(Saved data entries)
★ ★ ★ ★ ★ ★ ★

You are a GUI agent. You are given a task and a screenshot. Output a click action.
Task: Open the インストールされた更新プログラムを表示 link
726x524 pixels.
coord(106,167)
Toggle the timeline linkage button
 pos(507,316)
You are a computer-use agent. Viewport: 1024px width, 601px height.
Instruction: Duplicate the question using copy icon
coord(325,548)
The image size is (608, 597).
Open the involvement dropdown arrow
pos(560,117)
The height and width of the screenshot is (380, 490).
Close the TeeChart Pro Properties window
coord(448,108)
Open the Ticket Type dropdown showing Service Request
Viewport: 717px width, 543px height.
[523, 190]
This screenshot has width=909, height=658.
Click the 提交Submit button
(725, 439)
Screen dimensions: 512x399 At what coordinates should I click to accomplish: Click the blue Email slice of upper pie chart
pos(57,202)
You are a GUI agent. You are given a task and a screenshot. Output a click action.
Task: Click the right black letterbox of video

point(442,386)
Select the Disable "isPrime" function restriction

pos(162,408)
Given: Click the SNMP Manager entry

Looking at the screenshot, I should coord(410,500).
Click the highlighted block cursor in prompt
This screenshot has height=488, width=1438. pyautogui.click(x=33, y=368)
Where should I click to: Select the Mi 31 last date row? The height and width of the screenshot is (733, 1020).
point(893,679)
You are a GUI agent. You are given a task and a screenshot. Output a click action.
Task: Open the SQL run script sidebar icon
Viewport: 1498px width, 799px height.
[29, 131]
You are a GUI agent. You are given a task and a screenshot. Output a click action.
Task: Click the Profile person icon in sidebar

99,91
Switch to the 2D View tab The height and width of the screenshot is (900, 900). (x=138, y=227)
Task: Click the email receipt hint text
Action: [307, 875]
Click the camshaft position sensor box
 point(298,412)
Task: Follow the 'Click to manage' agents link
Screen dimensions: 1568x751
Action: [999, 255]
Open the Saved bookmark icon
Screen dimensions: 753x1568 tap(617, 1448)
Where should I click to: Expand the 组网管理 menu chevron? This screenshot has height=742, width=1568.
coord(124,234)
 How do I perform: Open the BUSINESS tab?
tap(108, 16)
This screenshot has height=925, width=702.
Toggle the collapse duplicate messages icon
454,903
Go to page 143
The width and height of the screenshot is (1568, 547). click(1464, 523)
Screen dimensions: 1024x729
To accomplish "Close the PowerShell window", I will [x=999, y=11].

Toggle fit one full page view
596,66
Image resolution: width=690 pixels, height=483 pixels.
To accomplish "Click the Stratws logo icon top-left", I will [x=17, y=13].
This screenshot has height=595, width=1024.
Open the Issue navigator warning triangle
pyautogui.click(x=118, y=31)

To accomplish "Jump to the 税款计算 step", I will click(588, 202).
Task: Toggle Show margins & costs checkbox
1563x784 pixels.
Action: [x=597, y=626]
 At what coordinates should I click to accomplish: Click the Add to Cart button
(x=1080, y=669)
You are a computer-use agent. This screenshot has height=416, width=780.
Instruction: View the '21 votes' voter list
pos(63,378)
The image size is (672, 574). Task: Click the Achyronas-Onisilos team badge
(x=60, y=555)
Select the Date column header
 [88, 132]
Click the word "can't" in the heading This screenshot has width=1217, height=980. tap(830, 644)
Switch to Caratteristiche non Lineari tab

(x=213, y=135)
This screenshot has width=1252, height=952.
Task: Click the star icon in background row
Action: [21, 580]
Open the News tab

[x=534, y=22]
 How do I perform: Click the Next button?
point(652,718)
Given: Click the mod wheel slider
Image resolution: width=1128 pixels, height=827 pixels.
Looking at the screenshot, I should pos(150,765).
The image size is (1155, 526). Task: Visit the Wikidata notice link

★ ★ ★ ★ ★ ★ ★

Extract exactly the lines between the line containing "You are a computer-use agent. This" and the end of the data, including both.

You are a computer-use agent. This screenshot has height=416, width=780.
Instruction: View the '21 votes' voter list
pos(63,378)
The image size is (672, 574). Task: Click the Achyronas-Onisilos team badge
(x=60, y=555)
Select the Date column header
 [88, 132]
Click the word "can't" in the heading This screenshot has width=1217, height=980. tap(830, 644)
Switch to Caratteristiche non Lineari tab

(x=213, y=135)
This screenshot has width=1252, height=952.
Task: Click the star icon in background row
Action: [21, 580]
Open the News tab

[x=534, y=22]
 How do I perform: Click the Next button?
point(652,718)
Given: Click the mod wheel slider
Image resolution: width=1128 pixels, height=827 pixels.
Looking at the screenshot, I should pos(150,765).
The image size is (1155, 526). Task: Visit the Wikidata notice link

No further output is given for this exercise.